What is DevOps, release management, and how do you do it?
The Art of DevOps: Embark on a mission to continuously deliver assets to the operational battlegrounds safely, securely, and quickly
An introduction to the landscape
This eBook is inspired by the famous 6th century Chinese manuscript: The Art of War. Today, we will embark on a mission to continuously deliver assets to the operational battlegrounds safely, securely, and quickly.
Our strategy requires optimal monitoring of the frontlines, maximum situational awareness, and enhanced communication with the troops supporting asset deployment—from development and testing to operations.
While I know most of you are battle veterans and have fought many application development wars, I have conducted some reconnaissance over the years and have recommendations that will put you at strategic advantage to win today’s war.
- Islands of development—This is the asset development zone. Engineers receive orders to research, build, fix, or change existing units, all of which must be thoroughly tested. In this stage, Shift Left with continuous testing using automation and virtualization to eliminate long test cycles and increase quality. Adding advanced performance monitoring technology to your arsenal can prevent problems from infiltrating your code after check-in.

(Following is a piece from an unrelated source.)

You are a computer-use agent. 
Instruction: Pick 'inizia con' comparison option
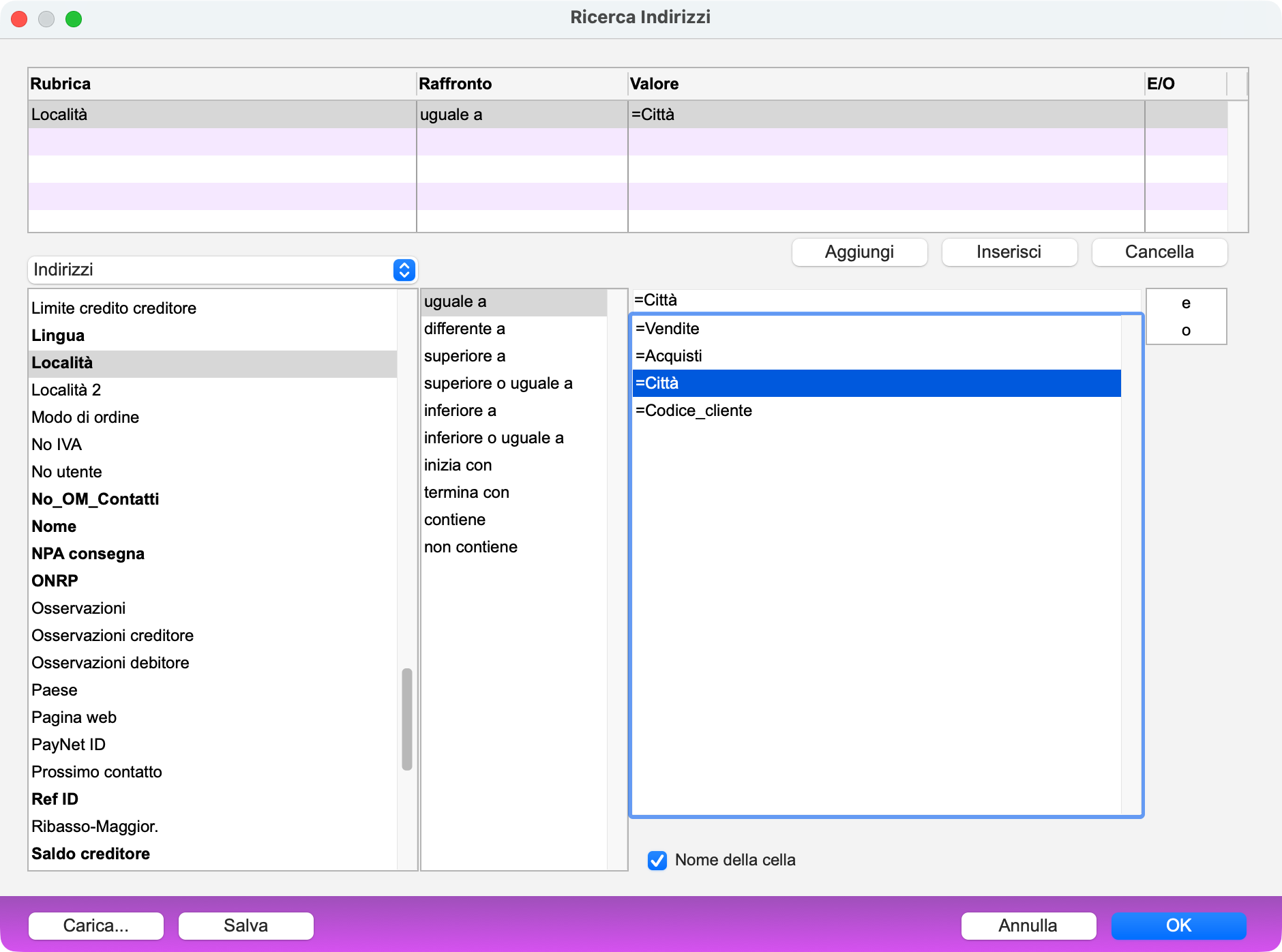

- Staging grounds—In this phase, you will increase testing to better prepare for battle readiness. To ensure a successful frontline deployment, supplement manual tests with automated testing and arm your environment with advanced performance monitoring.
- Operational battlegrounds—These are the frontlines of production. Here is where deployments are put to the ultimate test: be prepared to quickly identify and prevent casualties resulting from poor performance. Best in-class communications and advanced performance monitoring is critical here.
You are fighting to deliver the absolute best services and features to your customers quickly, without requiring the war room scenario we all know too well. Continuously delivering the highest quality assets to the front lines—both quickly and reliably—is our mission. We WILL win this war!
Islands of development
Communicating orders via a world-class feedback and delivery loop
The elite DevOps team performs critical preparation drills on the islands of development necessary to research, build, and assemble high-quality assets and deploy them to the staging grounds. The drills provide each development troop member with clear and concise orders.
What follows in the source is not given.